The company says the water level inside reactor No. 1 was much lower than it thought, exposing about 1.5 metres of the fuel rods.

It says the rods have likely melted and workers are still trying to cool them in water at the bottom of the pressure vessel.

The company believes that about half the reactor core in reactor No. 1 has been damaged and has been pumping in up to eight tonnes of water an hour into the pressure vessel to try to keep the rods cool.

The update comes as emergency crews battle to bring the tsunami-hit and radiation-leaking plant into stable “cold shutdown” sometime between October and January.

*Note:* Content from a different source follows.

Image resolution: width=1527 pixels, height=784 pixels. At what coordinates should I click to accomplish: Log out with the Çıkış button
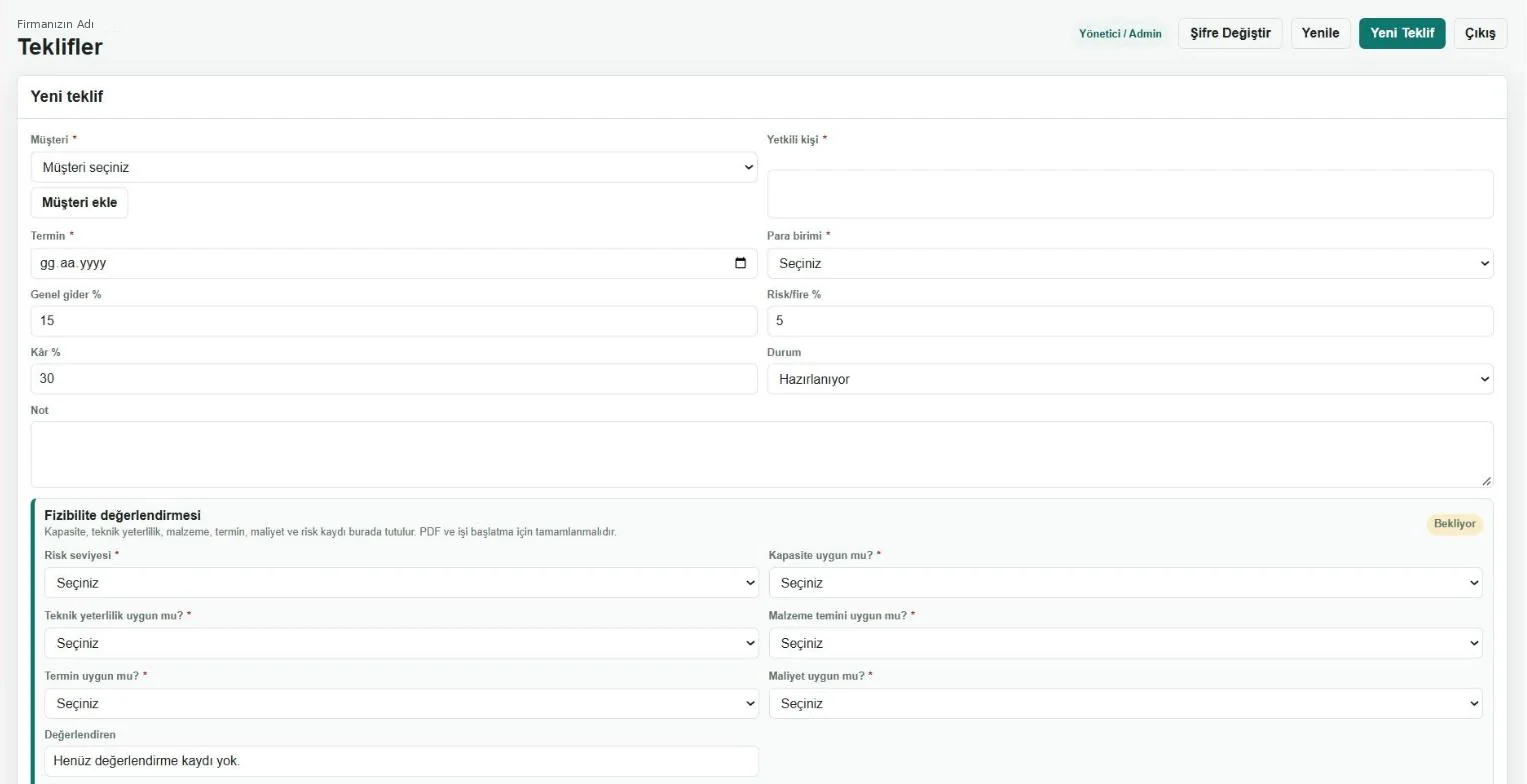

The giant ocean wave triggered by the magnitude-9.0 quake on March 11 knocked out the plant’s water cooling systems, leading fuel rods inside several of the reactor cores to partially melt down.

TEPCO says new measurements taken this week, after workers in protective suits fixed gauges in the badly hit reactor No. 1 building, indicate that water pumped into the pressure vessel had quickly leaked out.

The water level inside had fallen below the bottom of the four-metre-long fuel rods, suggesting they had been exposed to the air, increasing the risk of a dangerous full meltdown.

However, the vessel’s relatively low outside temperature of 100-120 degrees Celsius indicated that the rods had dropped to the bottom of the vessel and were under water there, TEPCO said.

The dousing operations – in which tens of thousands of tonnes of water have been injected with fire trucks, concrete boom pumps and other pumping systems – have created massive amounts of highly contaminated run-off water.

TEPCO has struggled to stop spills into the Pacific Ocean and has now reported another, saying water had leaked into the sea from a concrete pit near reactor No. 3, one of the plant’s six units.

Samples of seawater taken near the plant contained caesium-134 at a concentration 18,000 times the permitted level, the company said, adding that the spill had been stopped by filling the pit with concrete.

“We have continued to investigate the route of the leakage into sea and why it happened,” TEPCO spokesman Yoshinori Mori said.

Top government spokesman Yukio Edano called the leak “deplorable” and apologised to the fishing industry and to neighbouring countries.